ExternalResourceLoadContext provides information such as: what was the previous resource (so the plugin can tell if it’s loading the same resource), whether the load was an automatic or explicit action (The plugin may want to do different actions on file open versus when the user presses the ‘reload’ button), and the name of the Revit model requesting the resource.

ExternalResourceLoadContent

Each resource type has its own subclass.

Keynotes and assembly codes can be built directly.

The plugin builds a table of key/value pairs and returns it to Revit.

No files needed anywhere!

Revit links have to return a locally cached path.

Revit’s still the only thing that can build a Revit model.

The user doesn’t need to know or care that there’s a local copy of the model.

The plugin also sets a success/failure value, so Revit can quickly see whether the operation succeeded or not. The default value is ‘uninitialized’, so we also have some idea of whether something went terribly wrong on the server’s end.

Other IExternalResourceServer functions:

  • IsResourceWellFormed – we don’t know what format the server is using, so it has to answer this question for us.
  • AreSameResources – again, the server needs to tell us if two resources are the same.
  • GetResourceVersionStatus – Revit skips loading if we already have the most recent version of a resource.
  • SetUpBrowserData – this is how the server tells Revit what resources it can provide. Revit then lists the resources in the UI.
  • SupportsExternalResourceType – servers can provide any or all of keynotes, assembly codes, and Revit links.

For AreSameResources – originally we just compared the referenceInformation, but we realized that two resources might have different strings but still be considered ‘the same’ by the server. As an example, internally you can use relative or absolute paths. But the relative and absolute versions of the same file are still … the same file, even though their reference information would be different.

Reponses and Error handling

We don’t know what will go wrong.

How can Revit respond to errors like these?

  • Revit model ‘MyServer://myhouse.rvt’ is missing from the server.
  • The network connection is very slow, so the operation was cancelled.
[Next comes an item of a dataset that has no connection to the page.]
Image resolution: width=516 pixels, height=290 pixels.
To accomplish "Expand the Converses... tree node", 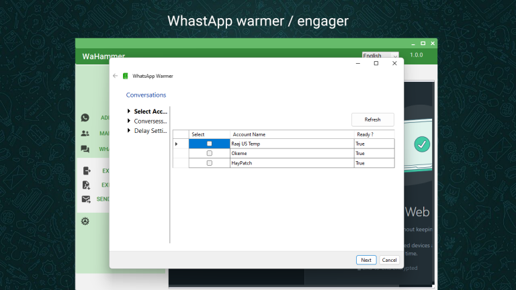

Try again?
  • You aren’t logged into the website. Log in.
  • Your subscription to ‘Keynotes for Everybody’ has expired. Would you like to renew?
  • We couldn’t reverse the polarity of the neutron flow.
  • Your computer is full of bees. Please reboot.

Revit can’t anticipate everything that can go wrong on the server end. We let the plugin do error handling because the plugin knows how to fix its own problems.

These situations are managed using the IExternalResourceUIServer.HandleLoadResourceResults method:

  void IExternalResourceUIServer.HandleLoadResourceResults(
    Document document,
    IList<ExternalResourceLoadData> loadData)
  • document – The Revit model which the resource is loaded into.
  • loadData – A list of load results. The plugin can see any Revit-internal errors that occurred, and decide what UI, if any, to display.

These are the details of the function the plugin uses to provide results back to Revit.

There are two notable things here:

  1. The plugin has full access to the Revit model at this point, so it can do its own link reloading if, for example, the user just needed to log in to a service.
  2. We give the plugin all resources it loaded. This enables the add-in to avoid displaying the same ‘Your resource is missing’ dialogue five times over if it tried to load five links and they all failed.

Where to Learn More

You can download the Revit 2015 SDK including the ExternalResourceServer add-in SDK sample add-in from the Revit Developer Centre.

Add-in Demonstrating Real-world Use

The Kiwi Solutions Easy Keynoter add-in shows one impressive practical use of the Revit 2015 ‘referenced files as a service’ feature and solves several long standing issues with regards to keynotes in Revit.